A legislação questionada teve origem em projeto do deputado estadual Wilson Santos (PSD). O governador Mauro Mendes (UNIÃO) chegou a vetar a norma. No entanto, por 20 votos favoráveis e três pela manutenção, os deputados da Assembleia Legislativa de Mato Grosso derrubaram o veto e promulgaram a lei em agosto do ano passado.

Conforme aponta a Abragel no processo que analisado pelo Supremo, a lei, ao proibir a construção de PCHs e UHEs, além de ter usurpado a competência privativa da União para legislar sobre água e energia (art. 22, IV, da CF), ainda afrontou previsões constitucionais relativas à competência da União para explorar os bens de seu domínio, bem como os potenciais de energia hidráulica (arts. 20, II e VIII, e 176 da CF), para explorar, diretamente ou mediante autorização, concessão ou permissão, o aproveitamento energético dos cursos de água.
 
Processo pede “a concessão da medida liminar inaudita altera parte, para que seja suspensa a eficácia da Lei nº 11.865 do Estado do Mato Grosso, com fulcro no art. 300 do CPC, nos termos acima expostos”.
 
No mérito, a Associação Brasileira de Geração de Energia Limpa pede que “julgado procedente o pedido formulado na presente ação direta de inconstitucionalidade, declarando-se inconstitucional a Lei nº 11.865/2022 do Estado do Mato Grosso”.

O entendimento favorável da AGU, nesse sentido, sustentou que a legislação estadual deve se ater a eventuais impactos negativos que possam gerar sobre outros entes federados.

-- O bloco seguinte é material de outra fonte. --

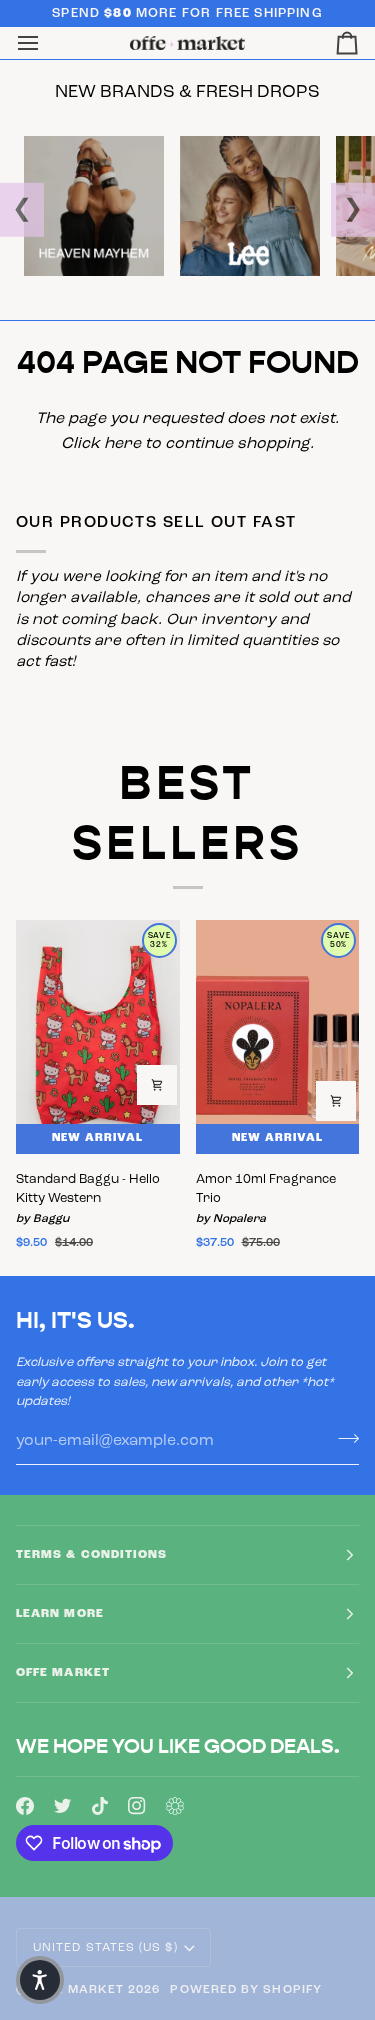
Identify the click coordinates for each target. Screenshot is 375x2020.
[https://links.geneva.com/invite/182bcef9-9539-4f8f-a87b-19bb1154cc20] (175, 1806)
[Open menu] (46, 43)
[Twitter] (63, 1806)
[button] (40, 1980)
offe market (77, 1990)
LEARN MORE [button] (60, 1614)
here (122, 444)
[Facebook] (25, 1806)
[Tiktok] (100, 1806)
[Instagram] (137, 1806)
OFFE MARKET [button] (63, 1673)
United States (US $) (105, 1948)
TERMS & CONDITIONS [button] (91, 1555)
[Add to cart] (157, 1085)
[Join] (342, 1439)
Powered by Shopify (245, 1990)
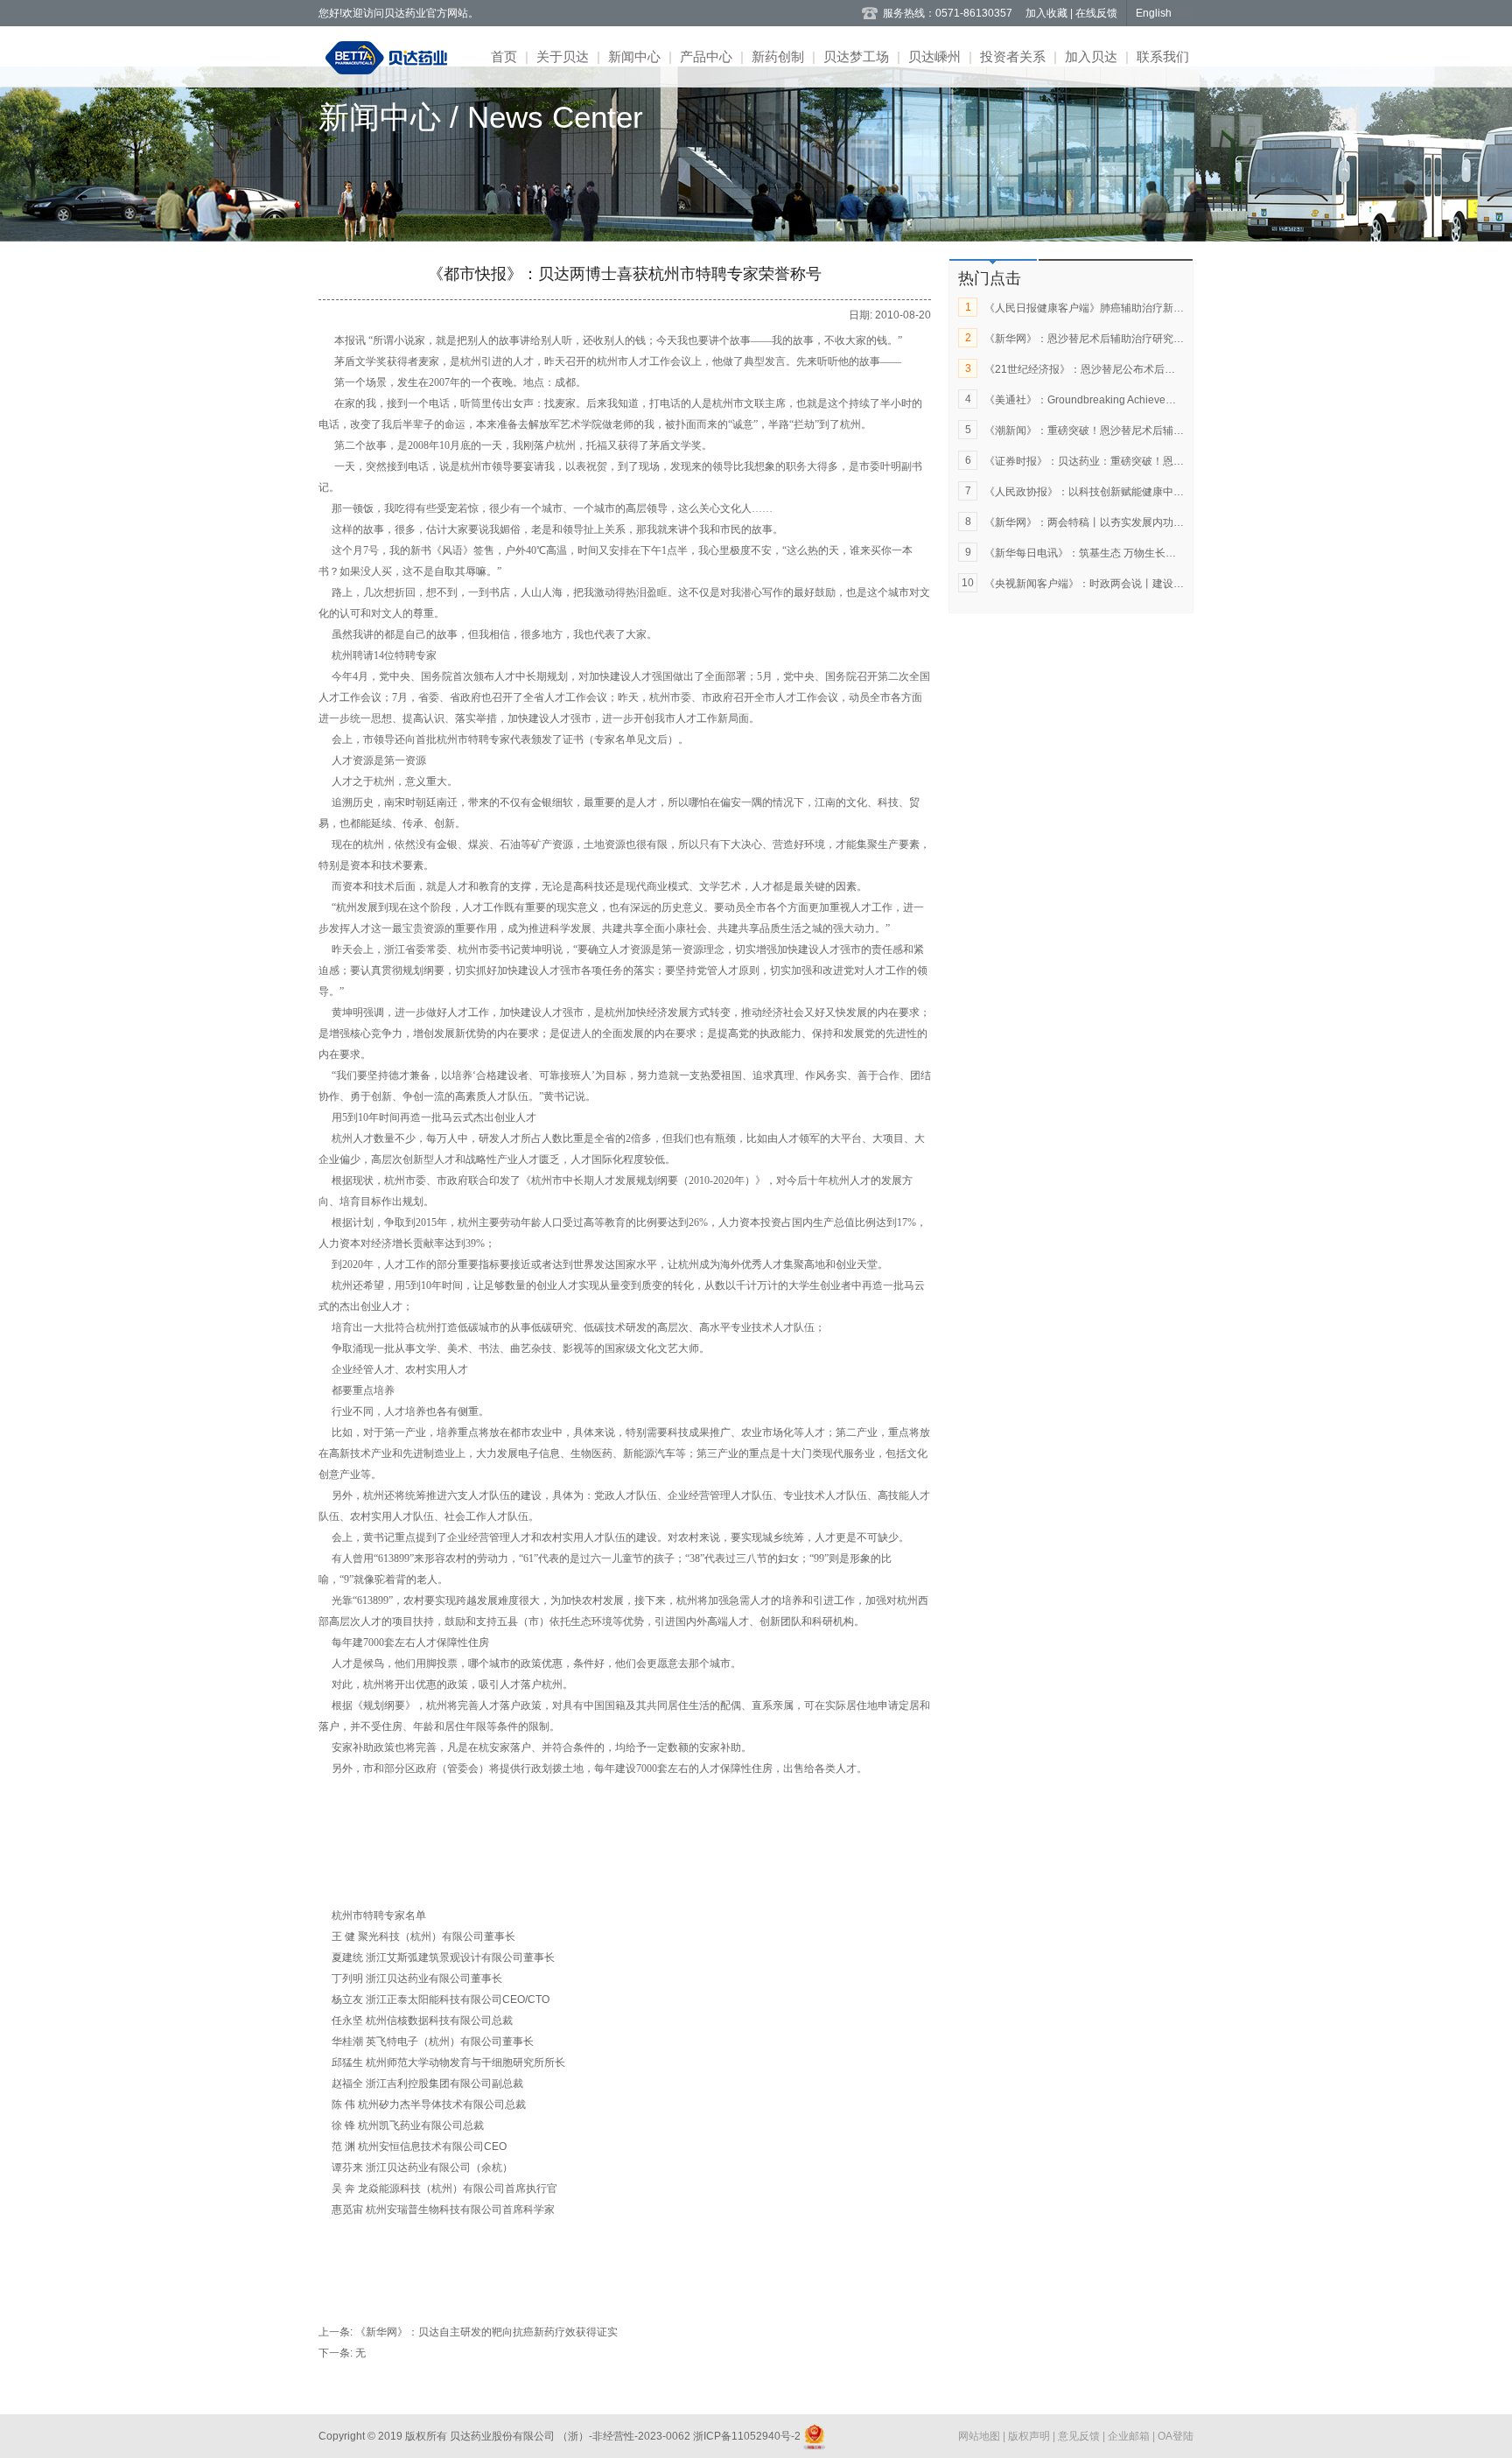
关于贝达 (562, 56)
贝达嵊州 (934, 56)
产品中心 (706, 56)
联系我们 (1163, 56)
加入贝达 (1091, 56)
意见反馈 (1080, 2436)
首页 (504, 56)
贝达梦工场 (856, 56)
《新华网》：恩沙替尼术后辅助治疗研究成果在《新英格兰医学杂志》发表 (1157, 339)
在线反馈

Nesse sentido,  foi citado voto condutor proferido pelo Ministro Gilmar Mendes em uma ADI, em que afirmou que a atuação legislativa deve inspirar-se no princípio da lealdade à Federação, o qual fomenta uma relação leal, construtiva, amistosa e de colaboração entre os entes que a compõem.

No caso em questão, contudo, a advocacia geral entendeu que proibir irrestritamente a construção de usinas hidrelétricas em toda extensão do Rio Cuiabá, que é de domínio federal, via normativa estadual, tira a possibilidade de “qualquer debate e equacionamento prévio entre o ente estadual e a União acerca do suprimento de energia elétrica do País”.